The first scene of genuine interest involves Hanna’s escape from a holding facility, which looks like a combination of Area 51 and the headquarters of a Bond villain. The score is by The Chemical Brothers, and you get the impression that the action sequences were written more for the music than the other way around. The escape scene is highly-stylised industrial grandeur, all metal ducts and looming grey blocks. Later, Erik fights a group of government assassins in a garish orange room and there is another excellent scene at a cargo dock. All could conceivably be expensive music videos. Hanna is worth seeing for the score alone.

Hanna combines splendidly over-the-top visuals with The Chemical Brothers’ block rockin’ beats

The holding facility from which she escapes turns out to be in Morocco, and there she is forced to adapt to the real world, whether this involves bonding with a holidaying family or adapting to the horrors of modern technology via a somewhat slapstick panic attack. Around this stage, I was losing patience with the film. Despite some impressive acting and cinematography, it gets rather messy. The tone shifts so frequently that you don’t know where you stand. It moves too casually between being a serious thriller, a kitsch action film and a coming of age tale. Nothing seems to be holding it together.

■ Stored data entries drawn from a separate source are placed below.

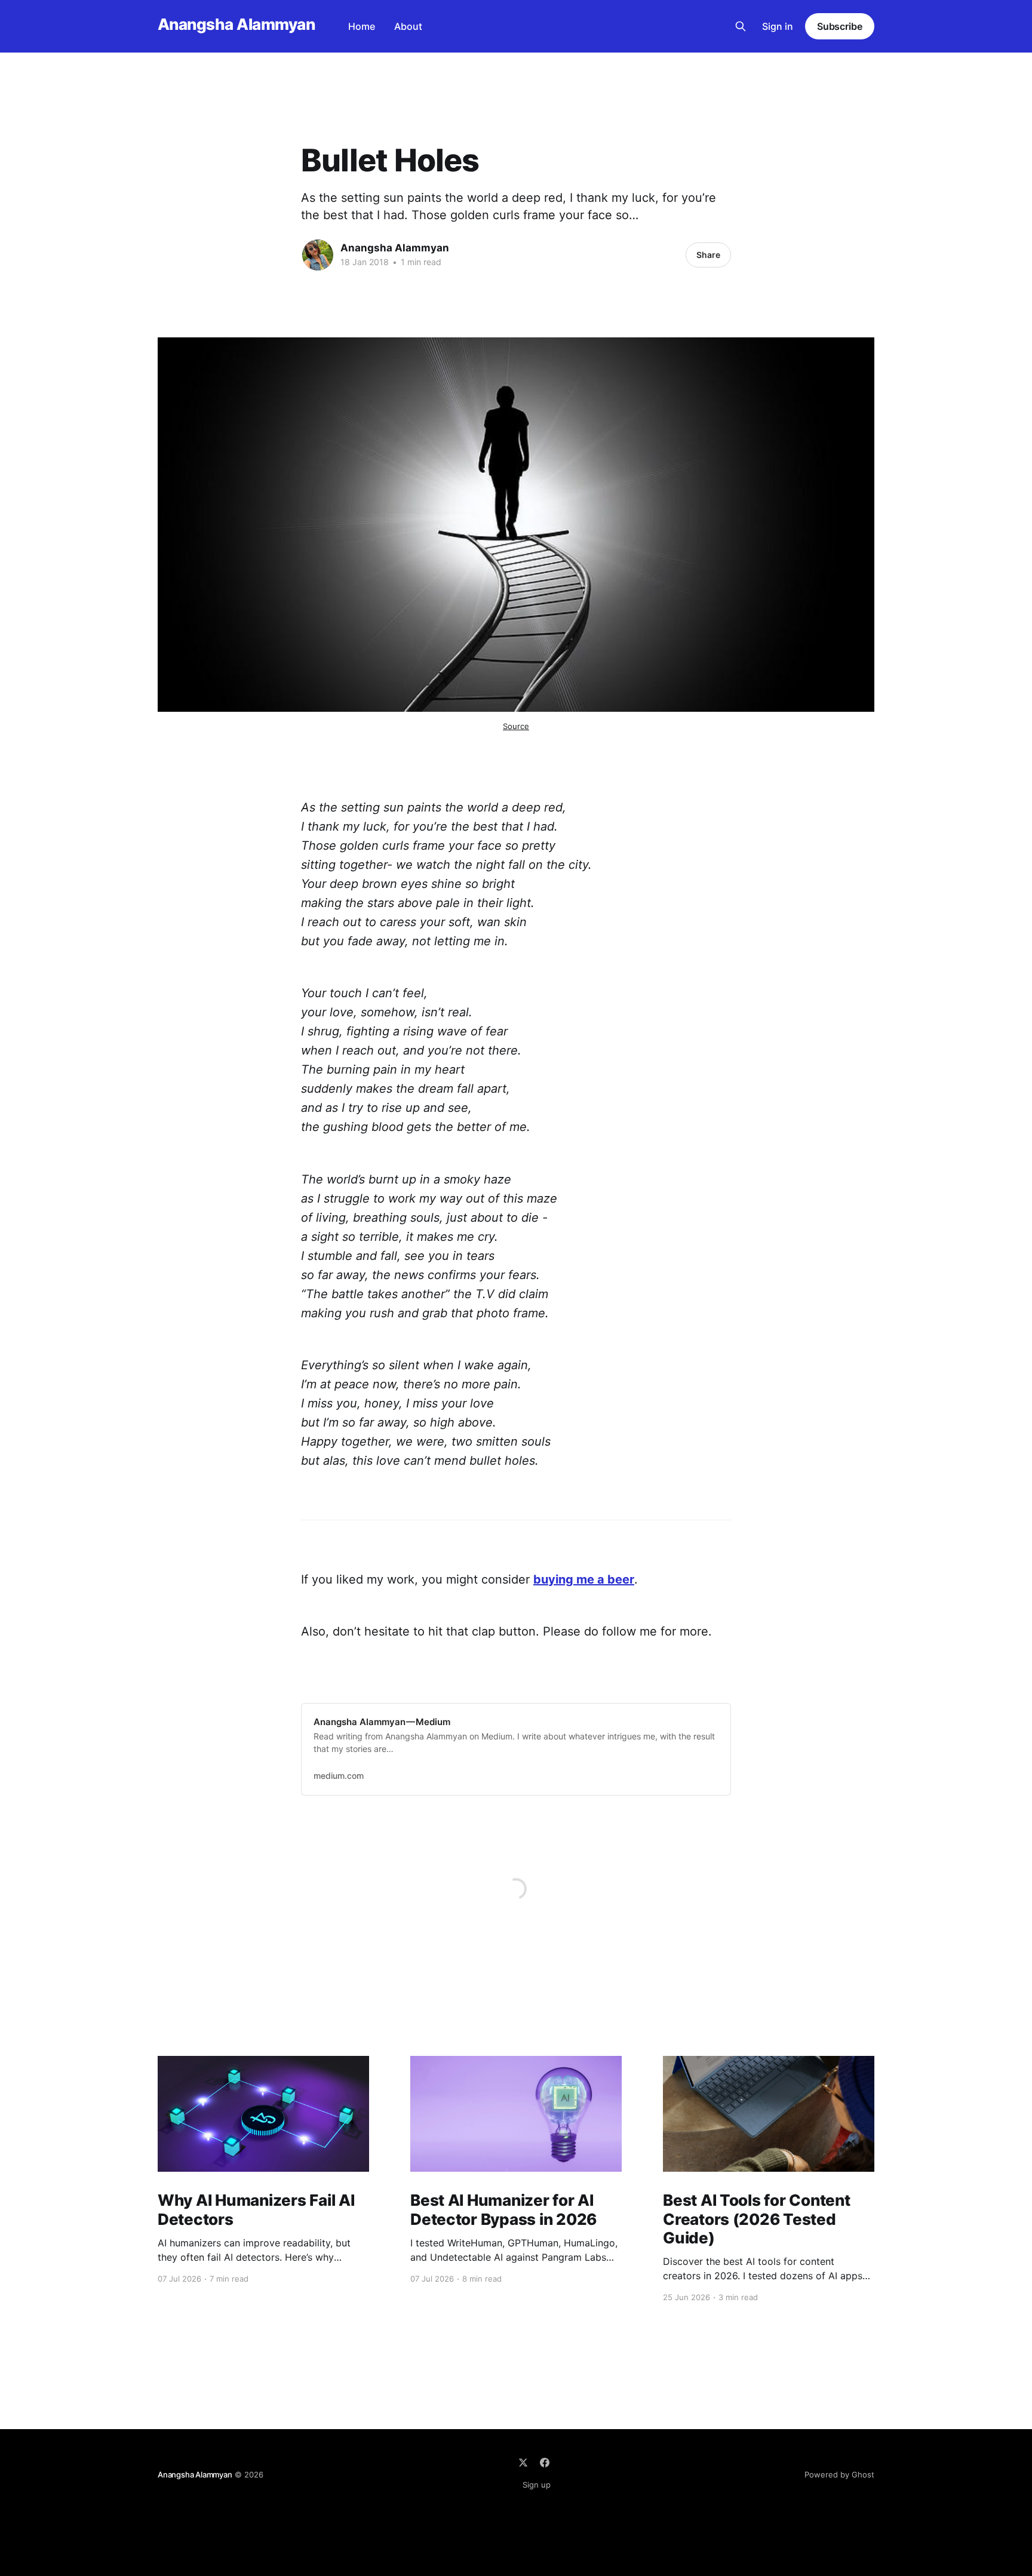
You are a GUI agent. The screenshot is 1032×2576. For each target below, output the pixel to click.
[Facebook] (544, 2462)
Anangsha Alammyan (236, 25)
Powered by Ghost (839, 2474)
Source (516, 726)
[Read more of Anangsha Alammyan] (317, 255)
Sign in (777, 26)
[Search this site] (740, 26)
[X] (523, 2462)
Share (708, 255)
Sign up (537, 2484)
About (408, 26)
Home (361, 26)
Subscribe (839, 26)
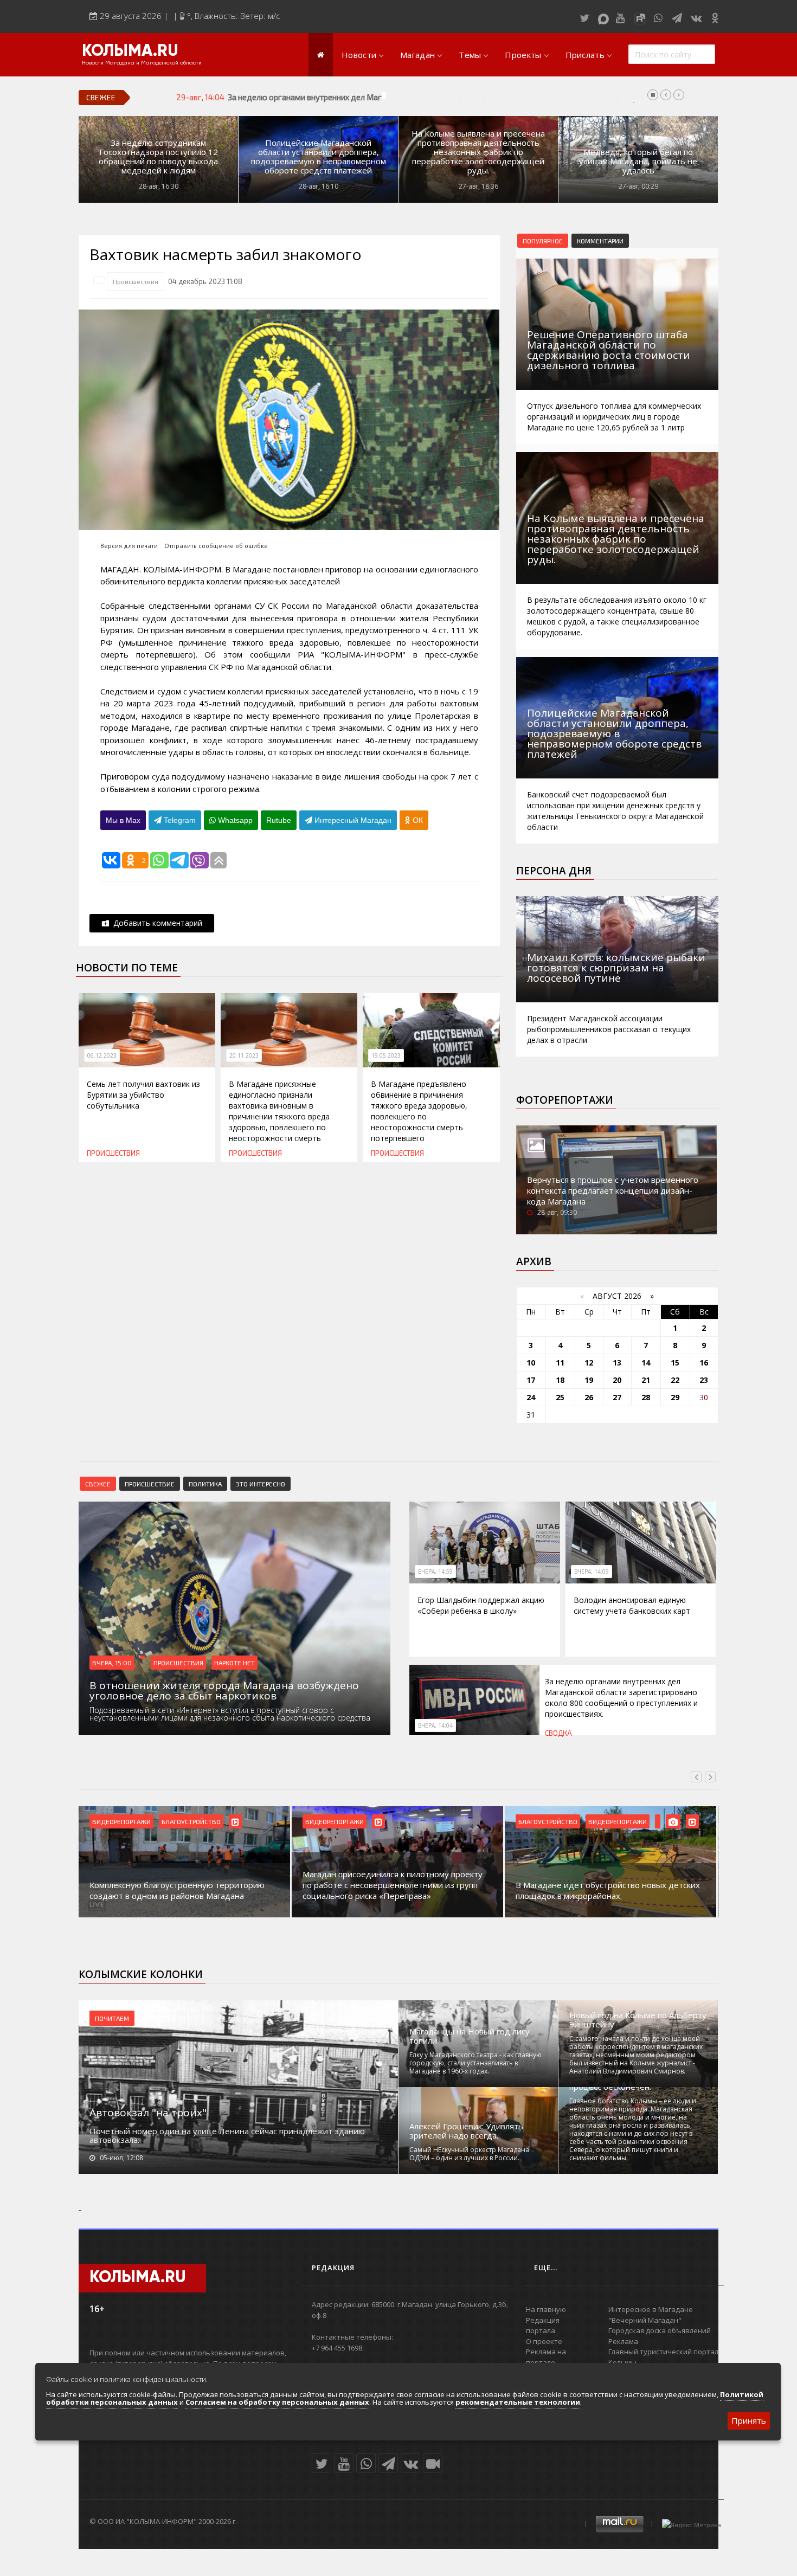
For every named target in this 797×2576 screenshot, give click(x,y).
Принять (748, 2420)
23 (703, 1380)
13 (617, 1362)
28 (645, 1397)
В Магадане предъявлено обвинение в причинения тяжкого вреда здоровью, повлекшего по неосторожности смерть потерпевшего (419, 1111)
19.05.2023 (386, 1055)
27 (617, 1397)
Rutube (278, 820)
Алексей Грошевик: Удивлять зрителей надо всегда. (466, 2131)
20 (617, 1380)
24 (530, 1397)
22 (675, 1380)
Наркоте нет (234, 1662)
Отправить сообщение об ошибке (216, 546)
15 (675, 1362)
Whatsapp (234, 820)
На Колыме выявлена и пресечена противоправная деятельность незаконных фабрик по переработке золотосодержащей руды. (478, 152)
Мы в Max (123, 820)
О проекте (544, 2341)
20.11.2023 (244, 1055)
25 (560, 1397)
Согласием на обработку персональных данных (277, 2402)
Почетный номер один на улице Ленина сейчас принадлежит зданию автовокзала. (227, 2135)
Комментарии (600, 240)
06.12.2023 (102, 1055)
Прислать (585, 54)
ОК (416, 820)
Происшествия (135, 281)
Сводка (558, 1733)
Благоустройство (334, 1821)
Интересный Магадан (351, 820)
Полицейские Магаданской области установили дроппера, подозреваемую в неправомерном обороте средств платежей (318, 156)
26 (588, 1397)
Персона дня (554, 871)
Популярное (543, 240)
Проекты (523, 54)
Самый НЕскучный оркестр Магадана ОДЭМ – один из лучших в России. (469, 2153)
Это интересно (260, 1483)
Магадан (417, 54)
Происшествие (150, 1483)
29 (675, 1397)
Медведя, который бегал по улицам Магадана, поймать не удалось (638, 161)
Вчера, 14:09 (591, 1571)
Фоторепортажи (564, 1100)
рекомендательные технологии (517, 2402)
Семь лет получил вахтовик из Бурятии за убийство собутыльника (143, 1095)
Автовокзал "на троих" (148, 2112)
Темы (470, 54)
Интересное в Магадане (650, 2309)
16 (703, 1362)
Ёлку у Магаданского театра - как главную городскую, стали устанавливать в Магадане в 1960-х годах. (475, 2063)
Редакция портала (543, 2325)
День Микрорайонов (622, 1821)
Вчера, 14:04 (435, 1725)
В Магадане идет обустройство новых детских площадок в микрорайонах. (395, 1890)
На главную (546, 2309)
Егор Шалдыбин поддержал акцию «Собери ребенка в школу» (480, 1605)
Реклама (623, 2341)
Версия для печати (129, 546)
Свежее (98, 1483)
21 (645, 1380)
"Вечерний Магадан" (645, 2320)
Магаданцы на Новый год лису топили (469, 2036)
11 (560, 1362)
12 (588, 1362)
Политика (205, 1483)
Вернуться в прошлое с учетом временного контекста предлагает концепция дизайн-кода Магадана (612, 1190)
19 (588, 1380)
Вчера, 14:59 (435, 1571)
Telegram (179, 820)
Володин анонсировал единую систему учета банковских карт (632, 1605)
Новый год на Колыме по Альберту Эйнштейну (637, 2020)
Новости (359, 54)
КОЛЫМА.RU (130, 51)
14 (645, 1362)
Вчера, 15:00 (112, 1662)
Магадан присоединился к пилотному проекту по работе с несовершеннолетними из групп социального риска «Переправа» (179, 1885)
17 (530, 1380)
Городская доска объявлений (659, 2330)
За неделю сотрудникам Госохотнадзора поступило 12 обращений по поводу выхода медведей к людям (158, 156)
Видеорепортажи (121, 1821)
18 (560, 1380)
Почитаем (112, 2018)
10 (530, 1362)
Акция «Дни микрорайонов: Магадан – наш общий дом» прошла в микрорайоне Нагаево (604, 1890)
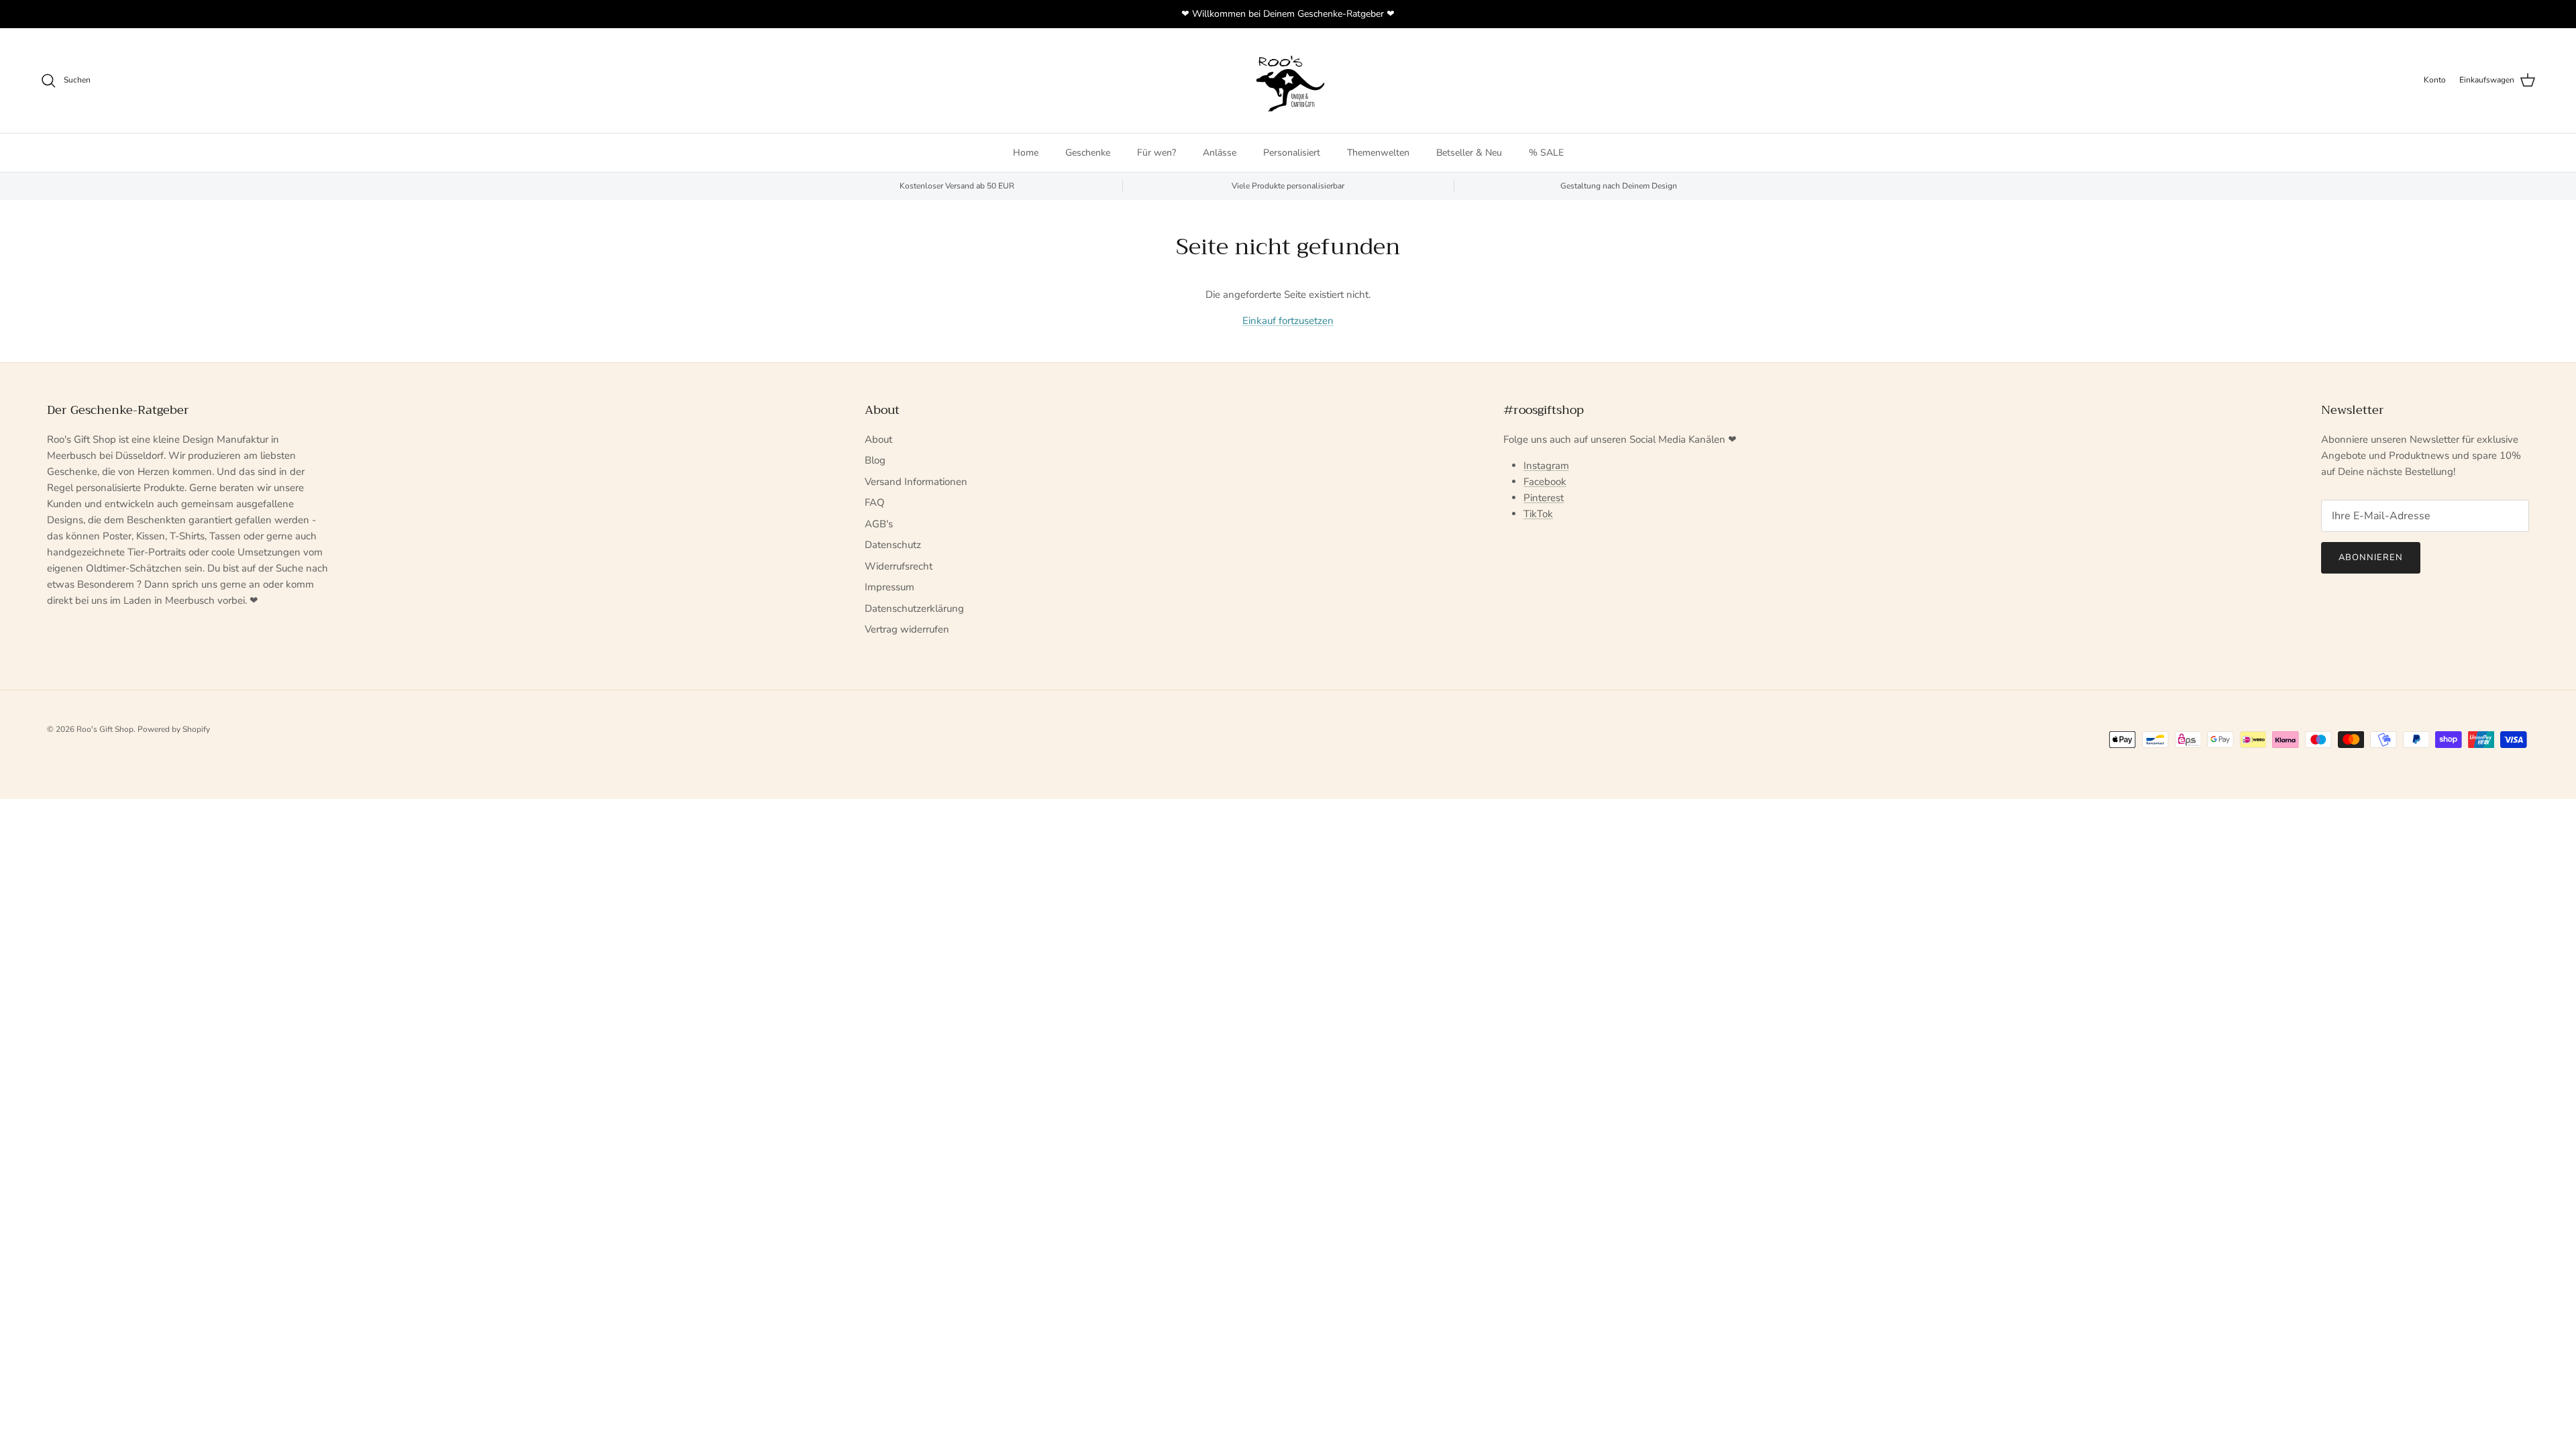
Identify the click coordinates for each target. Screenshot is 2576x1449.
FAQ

Surprisingly, it achieves cohesion through a combination of fairy tale elements and surrealism. The more implausible moments, such as Hanna skipping through a campsite with her new best friend, right under the noses of her pursuers, gradually make sense. Her innocence and relationship with the world become more meaningful. Cate Blanchett really comes into her own as her character is transformed from government conspirator to Big Bad Wolf, and Tom Hollander gives a fantastic against-type performance as the perverse assassin Isaacs.

The more absurd Hanna gets, the stronger it gets, and by the time the characters converge on Wilhelm Grimm’s house, an abandoned amusement park, it is very entertaining indeed. As when you enter the houses in the fairy tales, things quickly take a turn for the worse. The conclusion is menacing and very surreal. At one point I thought Marissa had turned into a deer. Why shouldn’t she have?

Hanna would have been a better film if it had kept this kind of tone from the beginning. The first hour or so only works in retrospect. The inconsistency undermines the strong acting, visuals and especially the soundtrack. But once it gets past the silliness of taking itself seriously, it becomes a very watchable fairy tale thriller.